Copy out everything in the items below, from the line containing "The image size is (1181, 818)." down through the end of the items. Leave the pictures out of your answer.
──────
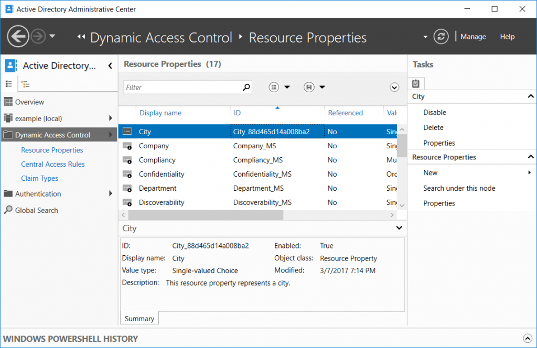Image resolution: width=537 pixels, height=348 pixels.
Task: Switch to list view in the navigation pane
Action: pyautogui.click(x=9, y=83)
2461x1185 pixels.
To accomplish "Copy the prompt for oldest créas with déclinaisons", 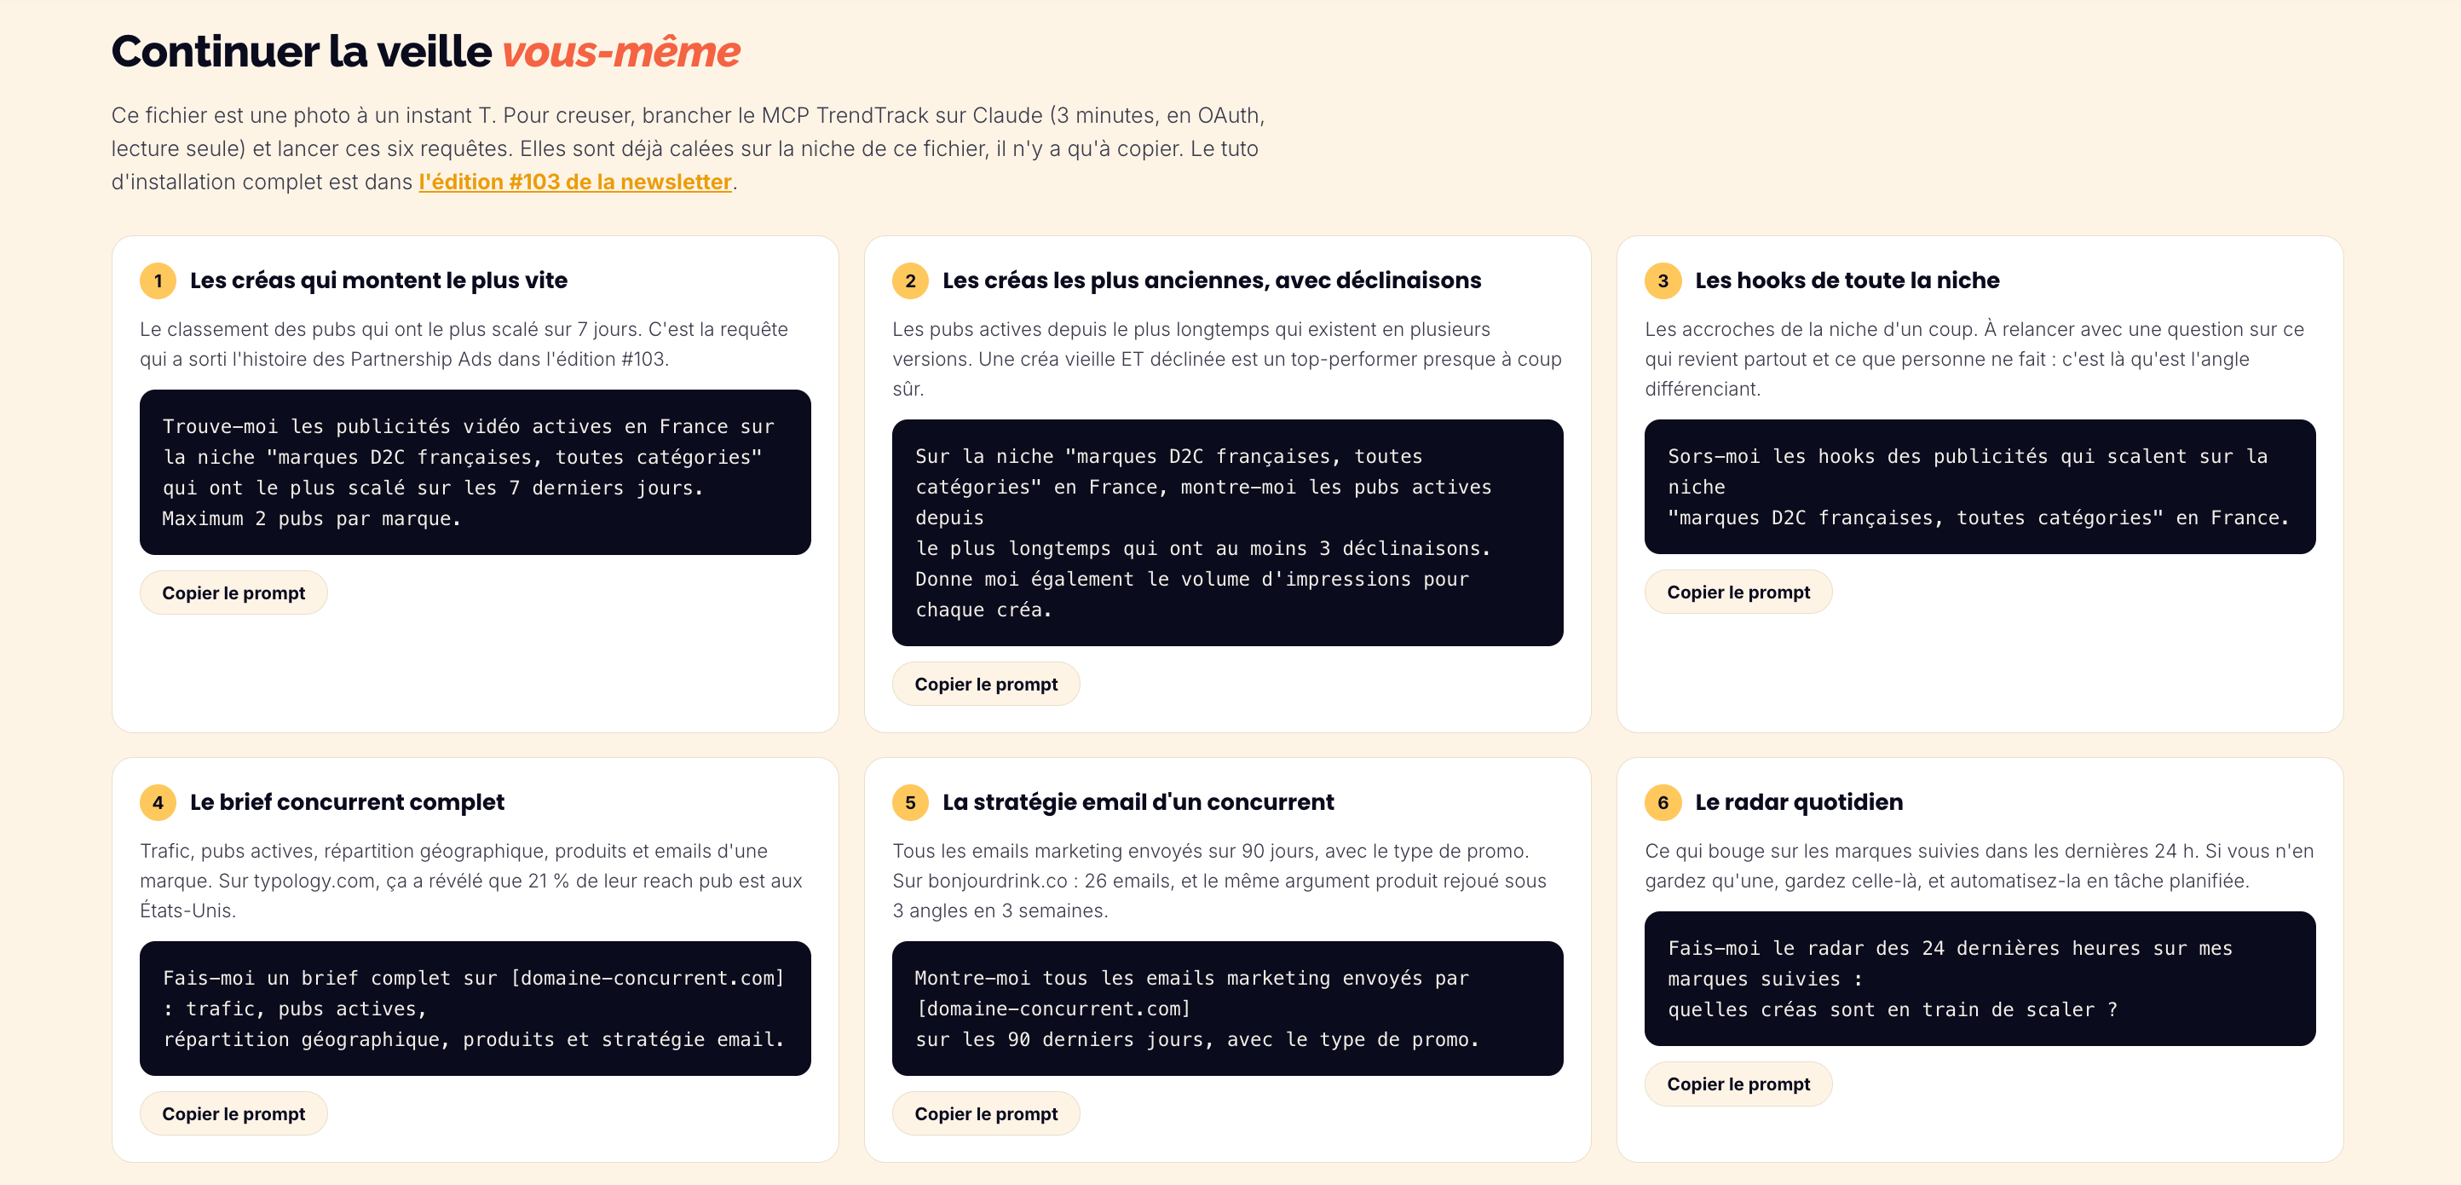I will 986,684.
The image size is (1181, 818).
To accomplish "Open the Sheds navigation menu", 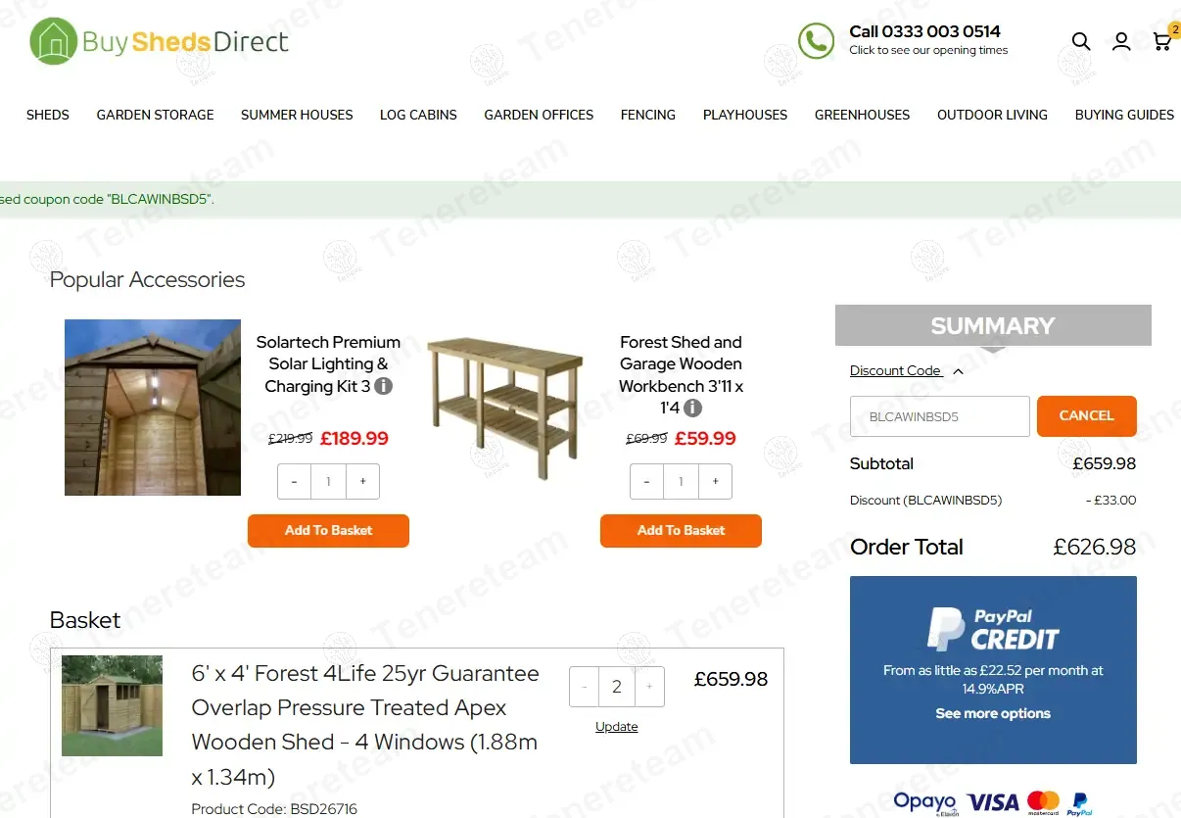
──────
### TASK SOLUTION
The image size is (1181, 818).
To accomplish "Open the Sheds navigation menu", 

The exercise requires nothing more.